▸ **ASSIGNED TASK**:
The exact lines of the listing, from its first through the line that contains "Task: Open the 选项(O) menu", are to make up the answer, and pictures are to be left out.

▸ **EXERCISE DATA**:
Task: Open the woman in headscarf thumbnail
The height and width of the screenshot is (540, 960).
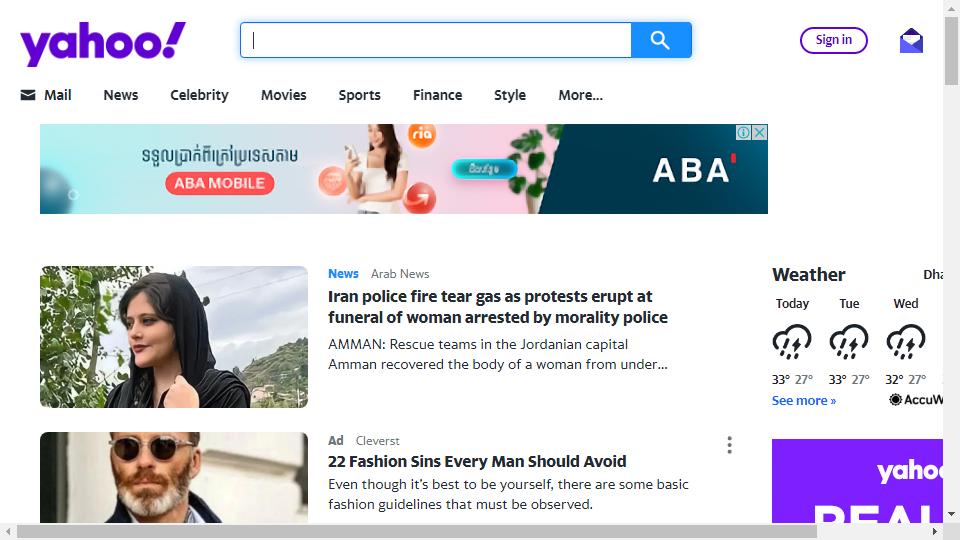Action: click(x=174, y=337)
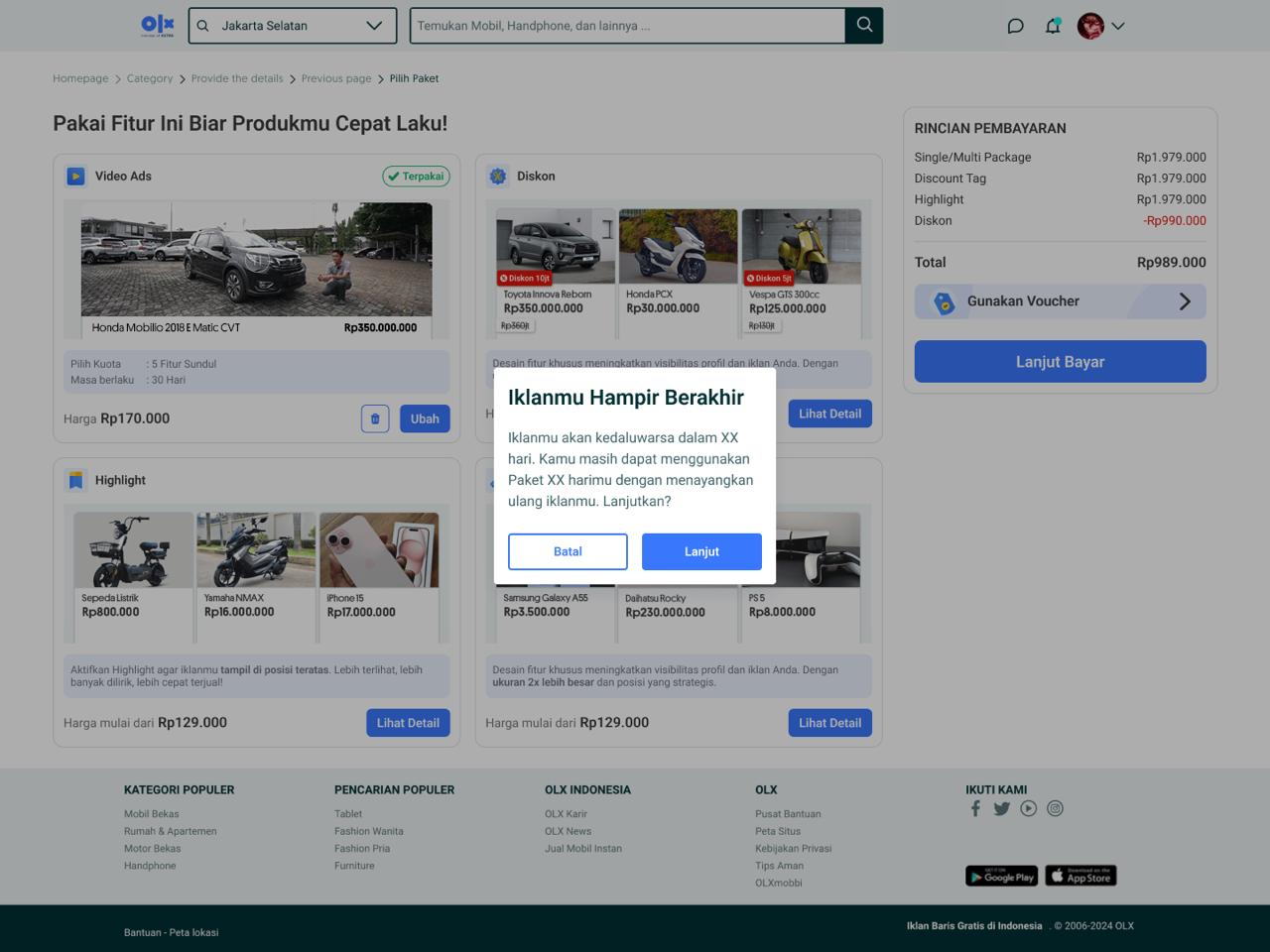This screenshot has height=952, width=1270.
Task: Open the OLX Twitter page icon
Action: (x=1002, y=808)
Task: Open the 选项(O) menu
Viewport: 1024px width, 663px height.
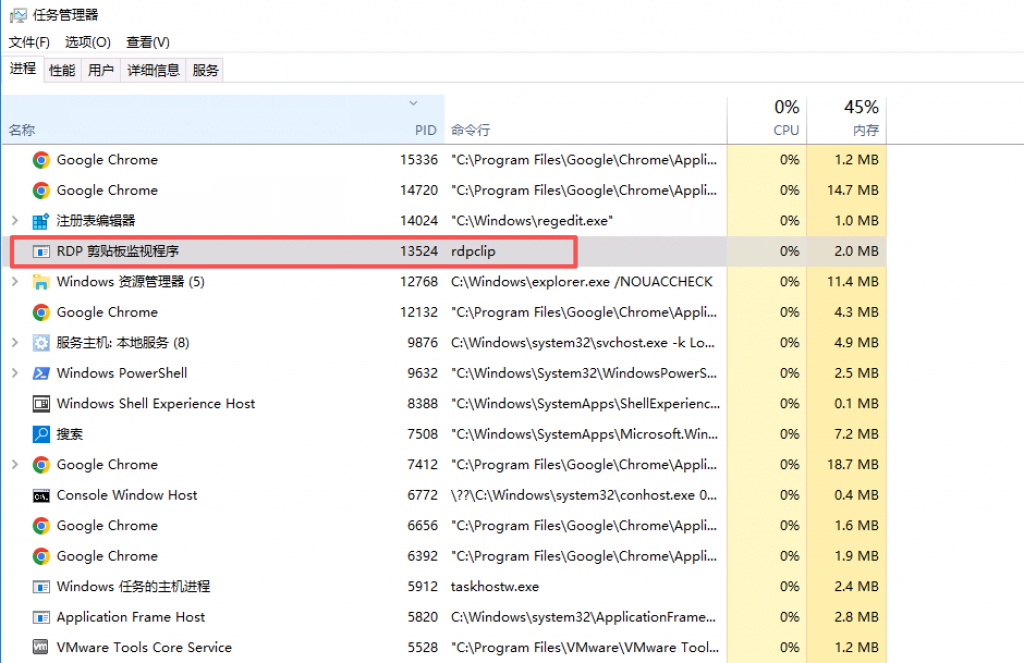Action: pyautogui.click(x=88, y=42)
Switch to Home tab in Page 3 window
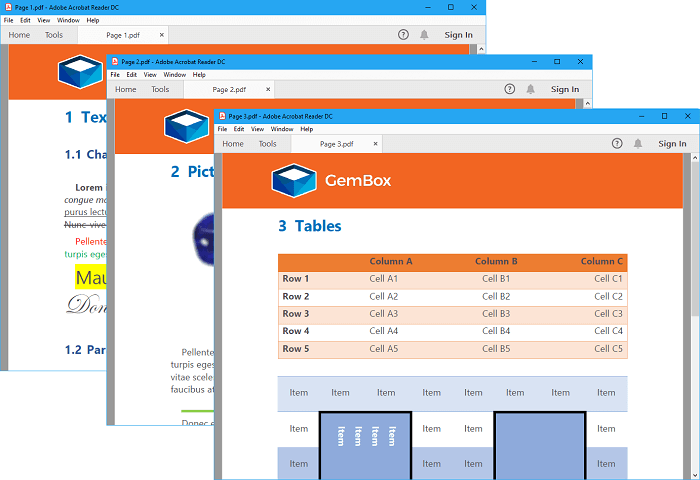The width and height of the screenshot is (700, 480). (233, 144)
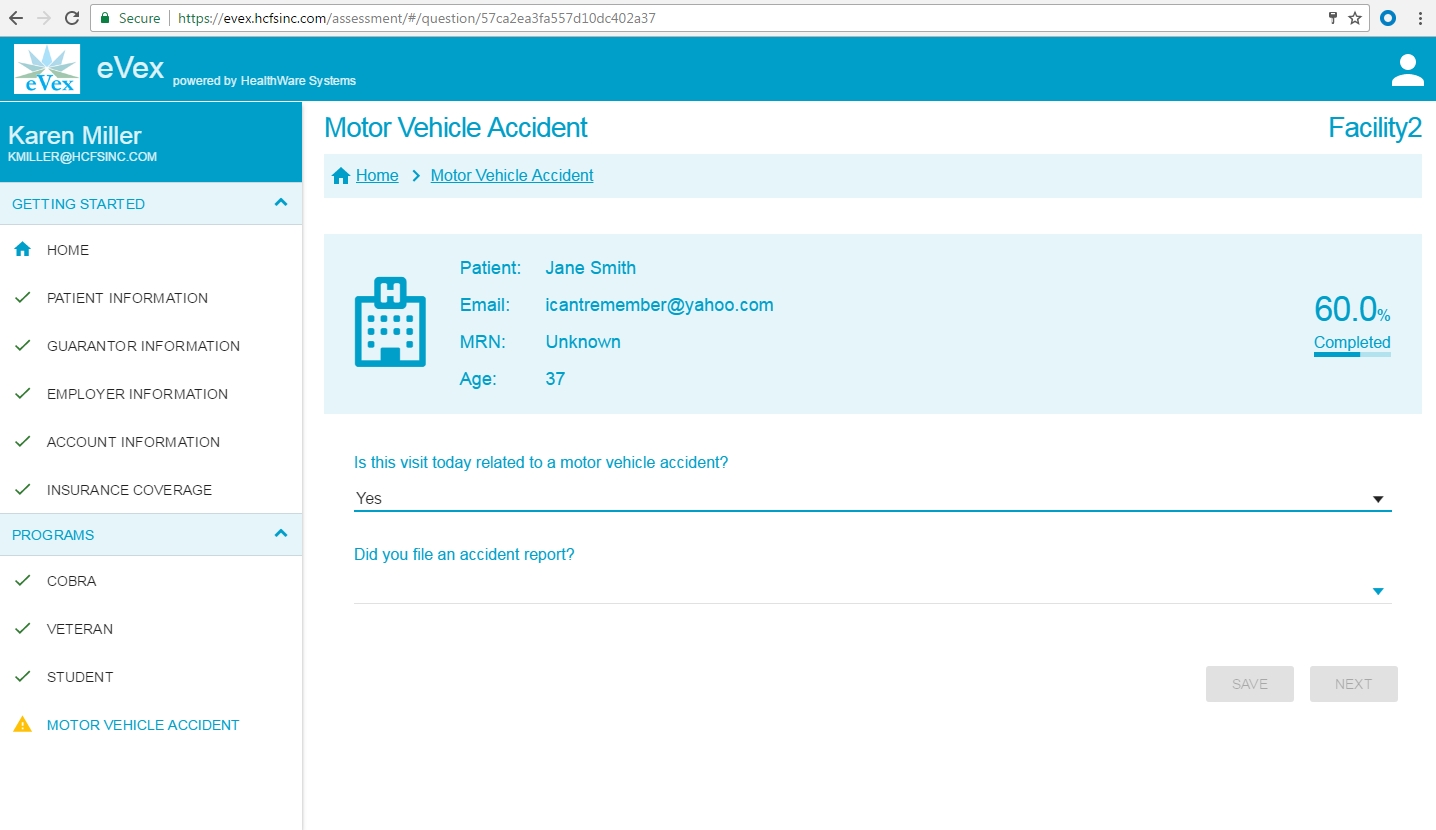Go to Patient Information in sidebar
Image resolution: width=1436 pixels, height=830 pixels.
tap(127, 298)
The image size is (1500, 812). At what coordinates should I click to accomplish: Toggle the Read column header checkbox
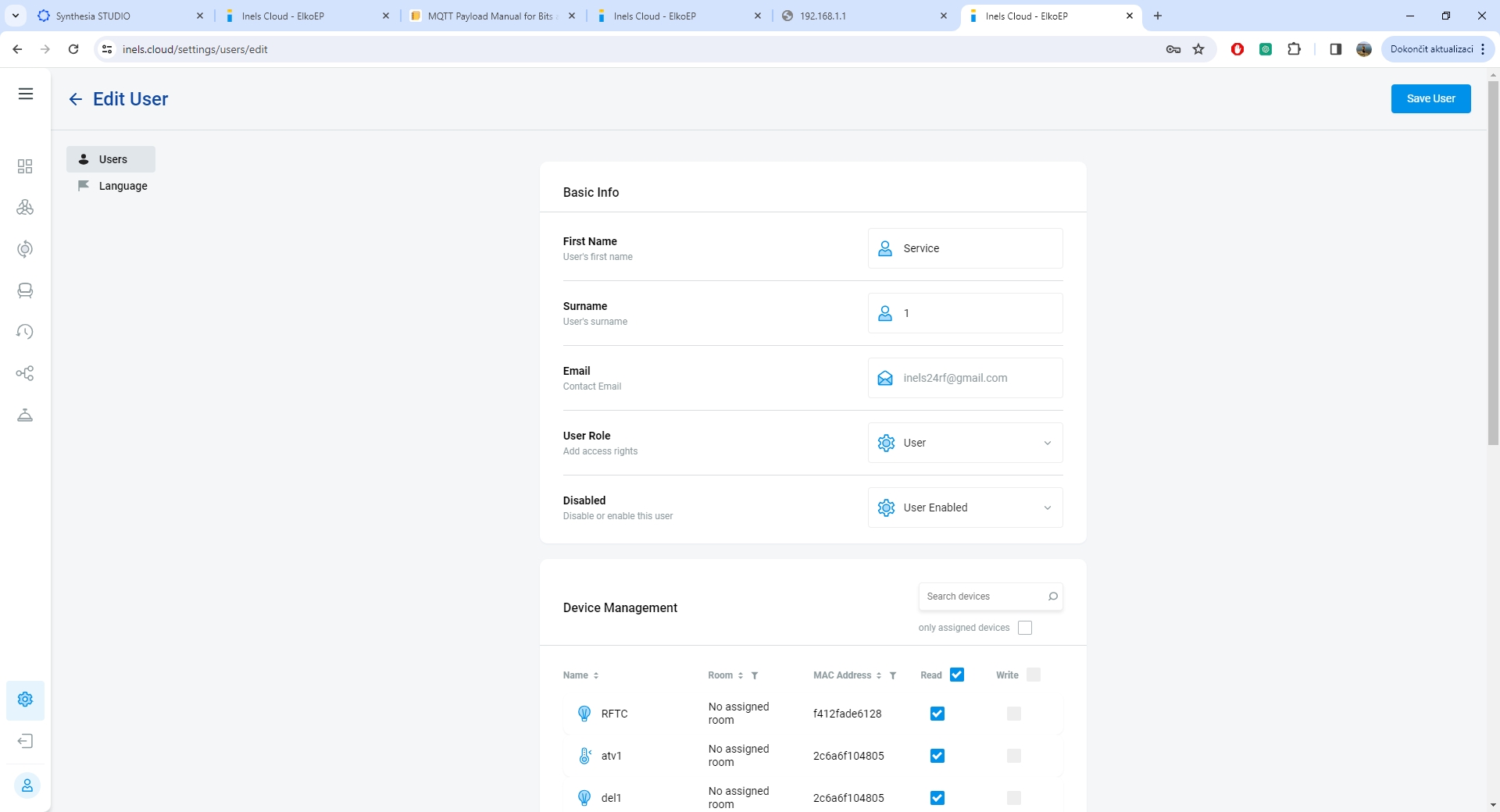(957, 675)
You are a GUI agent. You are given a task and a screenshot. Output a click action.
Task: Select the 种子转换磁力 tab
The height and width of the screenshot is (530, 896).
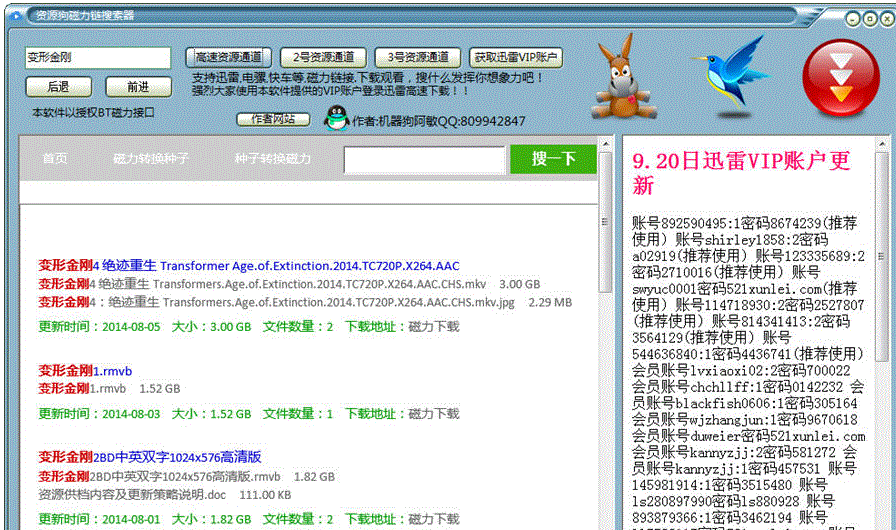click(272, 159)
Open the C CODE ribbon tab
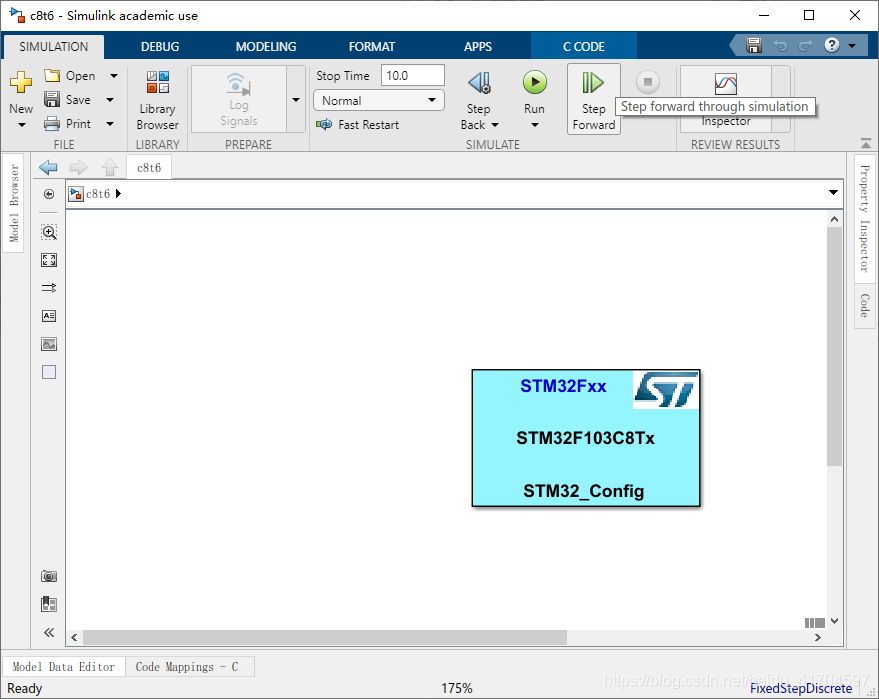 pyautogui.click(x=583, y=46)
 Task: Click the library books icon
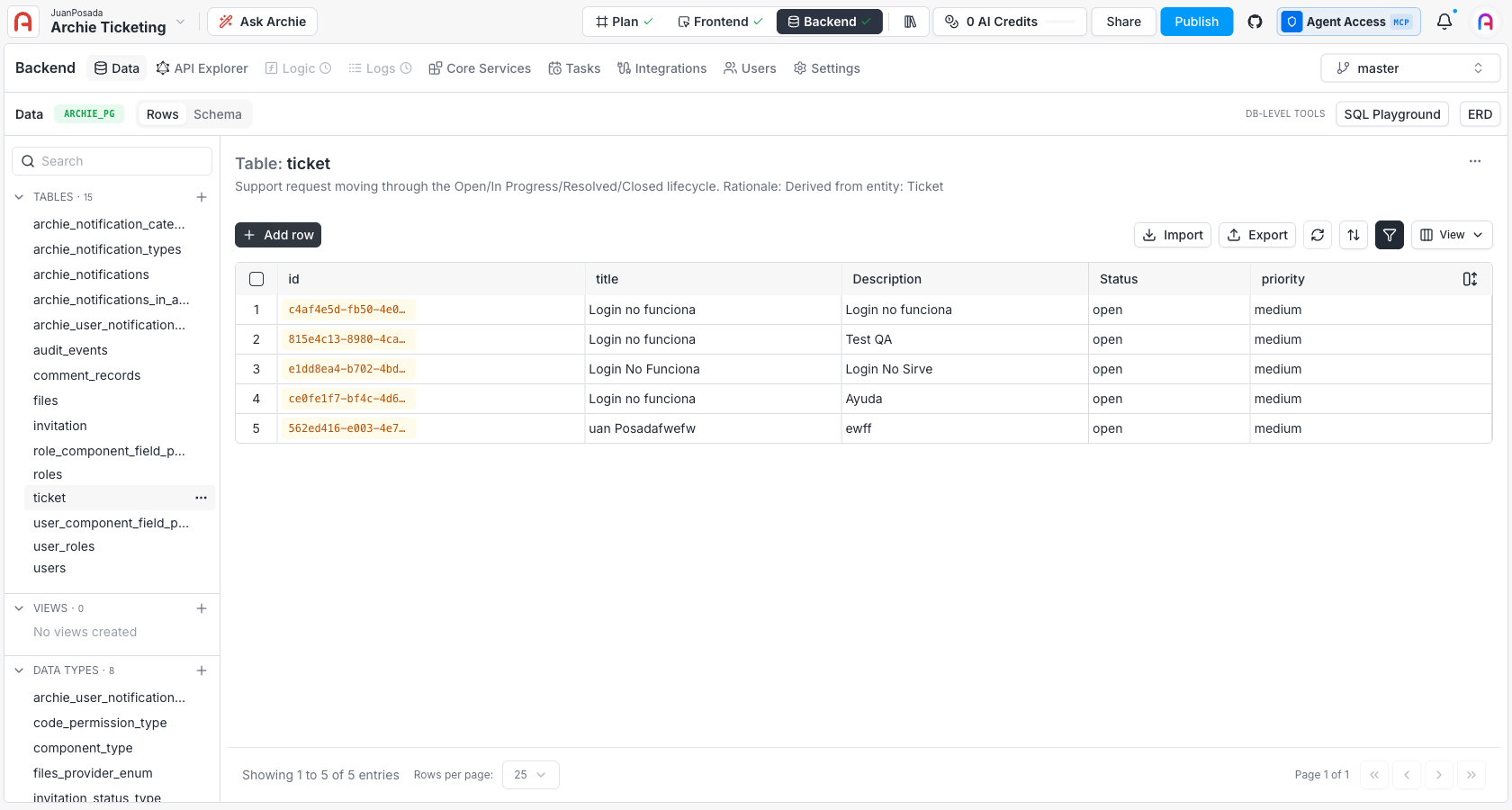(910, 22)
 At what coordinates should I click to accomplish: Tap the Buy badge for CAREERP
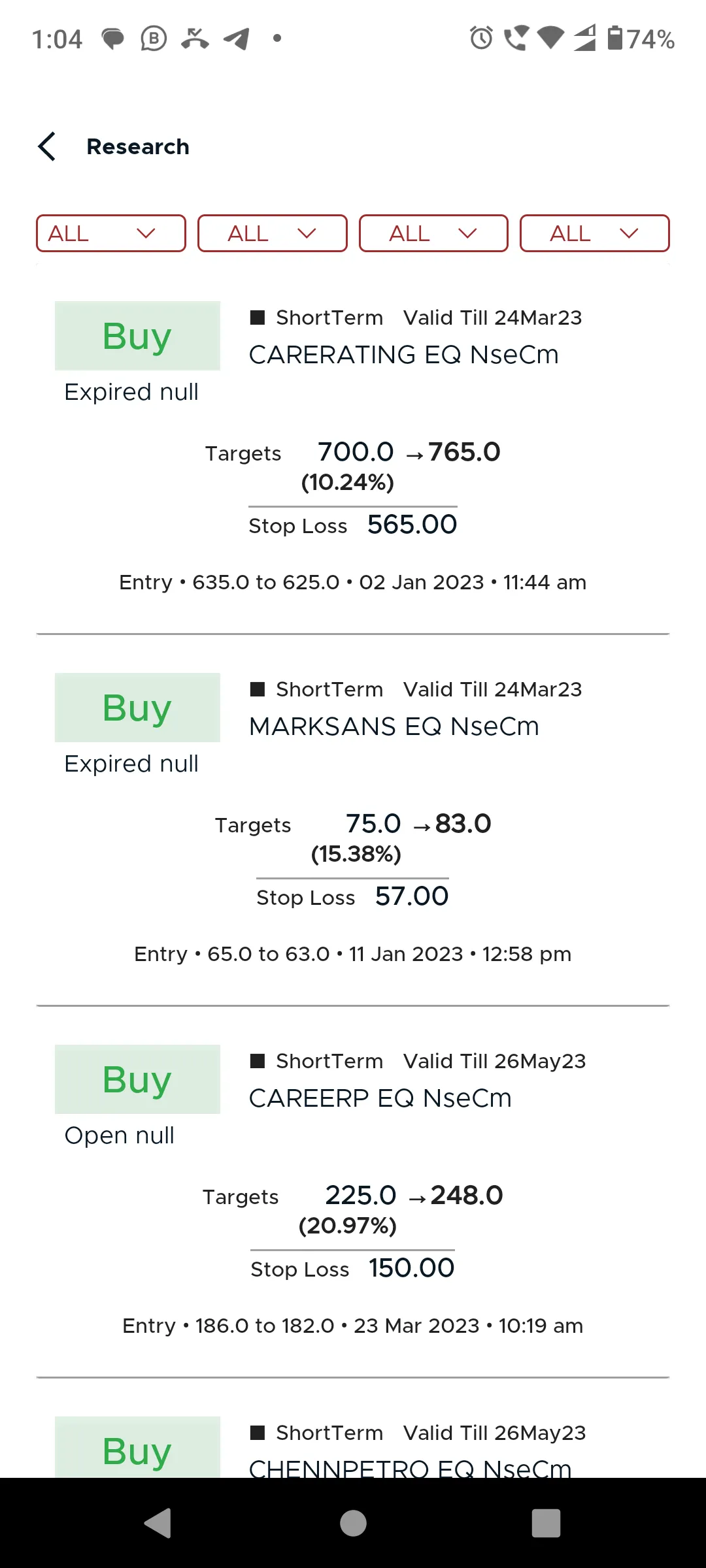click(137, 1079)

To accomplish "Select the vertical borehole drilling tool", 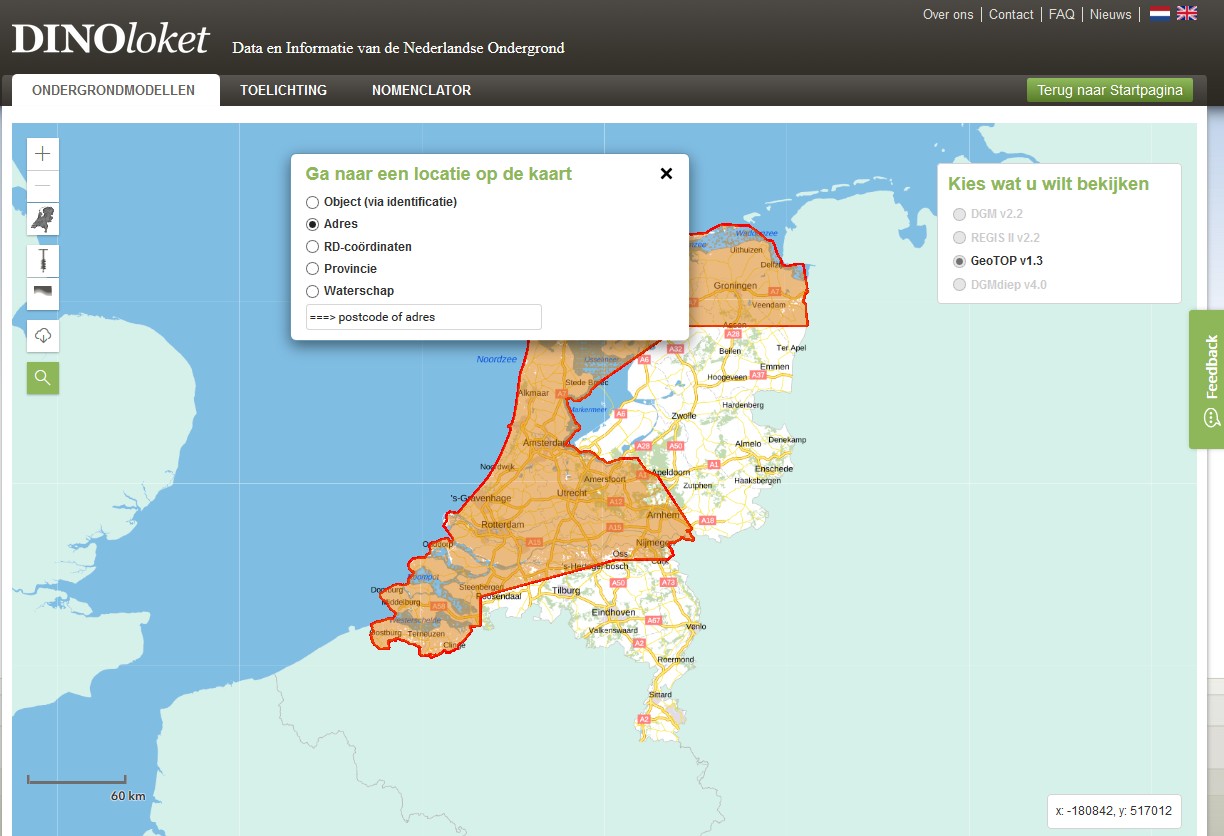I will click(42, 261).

▸ **ANSWER SPACE**:
Task: Open the woman in headscarf thumbnail
The height and width of the screenshot is (540, 960).
Action: click(x=174, y=337)
This screenshot has height=952, width=1270.
Task: Open the OLX Twitter page icon
Action: (x=1002, y=808)
Task: Open the 选项(O) menu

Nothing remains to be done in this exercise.